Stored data
━━━━━━
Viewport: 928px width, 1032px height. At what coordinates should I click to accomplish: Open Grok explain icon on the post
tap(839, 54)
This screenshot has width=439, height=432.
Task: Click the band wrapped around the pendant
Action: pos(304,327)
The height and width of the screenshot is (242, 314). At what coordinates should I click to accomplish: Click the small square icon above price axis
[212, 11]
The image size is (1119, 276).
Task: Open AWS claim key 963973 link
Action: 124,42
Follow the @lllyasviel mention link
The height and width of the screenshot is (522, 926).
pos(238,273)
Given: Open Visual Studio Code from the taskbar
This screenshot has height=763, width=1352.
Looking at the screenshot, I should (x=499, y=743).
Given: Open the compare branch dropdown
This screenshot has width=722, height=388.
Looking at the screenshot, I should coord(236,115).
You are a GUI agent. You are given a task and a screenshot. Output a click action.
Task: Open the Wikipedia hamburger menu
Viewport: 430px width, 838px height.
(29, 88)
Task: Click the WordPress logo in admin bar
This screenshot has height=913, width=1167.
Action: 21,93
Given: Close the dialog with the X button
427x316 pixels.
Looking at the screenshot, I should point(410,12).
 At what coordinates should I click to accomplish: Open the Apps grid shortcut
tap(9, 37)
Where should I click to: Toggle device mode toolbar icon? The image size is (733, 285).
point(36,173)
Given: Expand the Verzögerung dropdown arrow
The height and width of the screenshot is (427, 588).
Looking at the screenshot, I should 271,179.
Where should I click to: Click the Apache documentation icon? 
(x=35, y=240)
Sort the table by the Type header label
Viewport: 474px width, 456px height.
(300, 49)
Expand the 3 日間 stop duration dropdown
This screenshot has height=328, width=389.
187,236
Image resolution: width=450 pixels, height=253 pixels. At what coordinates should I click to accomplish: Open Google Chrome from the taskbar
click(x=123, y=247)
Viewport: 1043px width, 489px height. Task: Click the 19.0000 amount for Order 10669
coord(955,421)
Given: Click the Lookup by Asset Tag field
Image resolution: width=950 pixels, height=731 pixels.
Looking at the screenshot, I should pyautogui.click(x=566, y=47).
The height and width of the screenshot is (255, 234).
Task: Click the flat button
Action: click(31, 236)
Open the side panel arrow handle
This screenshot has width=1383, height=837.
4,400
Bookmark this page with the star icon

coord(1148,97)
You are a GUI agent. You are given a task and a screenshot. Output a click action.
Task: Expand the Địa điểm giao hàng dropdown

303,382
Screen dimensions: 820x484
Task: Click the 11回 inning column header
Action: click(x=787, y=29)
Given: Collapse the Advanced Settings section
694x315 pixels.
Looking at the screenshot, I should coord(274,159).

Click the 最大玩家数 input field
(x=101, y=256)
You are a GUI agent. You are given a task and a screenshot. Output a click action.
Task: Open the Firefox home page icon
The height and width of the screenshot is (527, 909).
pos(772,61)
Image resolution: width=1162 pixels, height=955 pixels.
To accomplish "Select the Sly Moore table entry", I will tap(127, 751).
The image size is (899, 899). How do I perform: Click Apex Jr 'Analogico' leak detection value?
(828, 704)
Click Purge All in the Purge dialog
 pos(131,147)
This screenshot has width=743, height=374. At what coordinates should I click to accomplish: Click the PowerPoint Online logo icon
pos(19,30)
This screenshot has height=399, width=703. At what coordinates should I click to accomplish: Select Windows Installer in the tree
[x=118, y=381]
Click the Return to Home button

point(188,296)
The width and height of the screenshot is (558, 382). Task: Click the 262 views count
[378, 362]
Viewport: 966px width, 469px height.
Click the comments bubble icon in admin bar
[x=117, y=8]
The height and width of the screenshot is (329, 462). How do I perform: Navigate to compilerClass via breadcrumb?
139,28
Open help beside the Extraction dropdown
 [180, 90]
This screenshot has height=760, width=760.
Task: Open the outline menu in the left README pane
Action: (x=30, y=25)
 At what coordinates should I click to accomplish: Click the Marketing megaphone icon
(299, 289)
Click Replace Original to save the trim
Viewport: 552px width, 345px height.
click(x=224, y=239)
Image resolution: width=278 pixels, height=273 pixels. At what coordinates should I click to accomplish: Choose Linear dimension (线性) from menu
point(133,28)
━━━━━━
Task requirements: Could you give the records above again, exactly and in full?

Written solution:
Viewport: 928px width, 1032px height. At what coordinates should I click to accomplish: Open Grok explain icon on the post
tap(839, 54)
This screenshot has width=439, height=432.
Task: Click the band wrapped around the pendant
Action: pos(304,327)
The height and width of the screenshot is (242, 314). At what coordinates should I click to accomplish: Click the small square icon above price axis
[212, 11]
The image size is (1119, 276).
Task: Open AWS claim key 963973 link
Action: 124,42
Follow the @lllyasviel mention link
The height and width of the screenshot is (522, 926).
pos(238,273)
Given: Open Visual Studio Code from the taskbar
This screenshot has height=763, width=1352.
Looking at the screenshot, I should (x=499, y=743).
Given: Open the compare branch dropdown
This screenshot has width=722, height=388.
Looking at the screenshot, I should coord(236,115).
You are a GUI agent. You are given a task and a screenshot. Output a click action.
Task: Open the Wikipedia hamburger menu
Viewport: 430px width, 838px height.
(29, 88)
Task: Click the WordPress logo in admin bar
This screenshot has height=913, width=1167.
Action: 21,93
Given: Close the dialog with the X button
427x316 pixels.
Looking at the screenshot, I should point(410,12).
 At what coordinates should I click to accomplish: Open the Apps grid shortcut
tap(9, 37)
Where should I click to: Toggle device mode toolbar icon? The image size is (733, 285).
point(36,173)
Given: Expand the Verzögerung dropdown arrow
The height and width of the screenshot is (427, 588).
Looking at the screenshot, I should 271,179.
Where should I click to: Click the Apache documentation icon? 
(x=35, y=240)
Sort the table by the Type header label
Viewport: 474px width, 456px height.
(300, 49)
Expand the 3 日間 stop duration dropdown
This screenshot has height=328, width=389.
187,236
Image resolution: width=450 pixels, height=253 pixels. At what coordinates should I click to accomplish: Open Google Chrome from the taskbar
click(x=123, y=247)
Viewport: 1043px width, 489px height. Task: Click the 19.0000 amount for Order 10669
coord(955,421)
Given: Click the Lookup by Asset Tag field
Image resolution: width=950 pixels, height=731 pixels.
Looking at the screenshot, I should pyautogui.click(x=566, y=47).
The height and width of the screenshot is (255, 234).
Task: Click the flat button
Action: click(31, 236)
Open the side panel arrow handle
This screenshot has width=1383, height=837.
4,400
Bookmark this page with the star icon

coord(1148,97)
You are a GUI agent. You are given a task and a screenshot. Output a click action.
Task: Expand the Địa điểm giao hàng dropdown

303,382
Screen dimensions: 820x484
Task: Click the 11回 inning column header
Action: click(x=787, y=29)
Given: Collapse the Advanced Settings section
694x315 pixels.
Looking at the screenshot, I should coord(274,159).

Click the 最大玩家数 input field
(x=101, y=256)
You are a GUI agent. You are given a task and a screenshot. Output a click action.
Task: Open the Firefox home page icon
The height and width of the screenshot is (527, 909).
pos(772,61)
Image resolution: width=1162 pixels, height=955 pixels.
To accomplish "Select the Sly Moore table entry", I will tap(127, 751).
The image size is (899, 899). How do I perform: Click Apex Jr 'Analogico' leak detection value?
(828, 704)
Click Purge All in the Purge dialog
 pos(131,147)
This screenshot has width=743, height=374. At what coordinates should I click to accomplish: Click the PowerPoint Online logo icon
pos(19,30)
This screenshot has height=399, width=703. At what coordinates should I click to accomplish: Select Windows Installer in the tree
[x=118, y=381]
Click the Return to Home button

point(188,296)
The width and height of the screenshot is (558, 382). Task: Click the 262 views count
[378, 362]
Viewport: 966px width, 469px height.
Click the comments bubble icon in admin bar
[x=117, y=8]
The height and width of the screenshot is (329, 462). How do I perform: Navigate to compilerClass via breadcrumb?
139,28
Open help beside the Extraction dropdown
 [180, 90]
This screenshot has height=760, width=760.
Task: Open the outline menu in the left README pane
Action: (x=30, y=25)
 At what coordinates should I click to accomplish: Click the Marketing megaphone icon
(299, 289)
Click Replace Original to save the trim
Viewport: 552px width, 345px height.
click(x=224, y=239)
Image resolution: width=278 pixels, height=273 pixels. At what coordinates should I click to accomplish: Choose Linear dimension (线性) from menu
point(133,28)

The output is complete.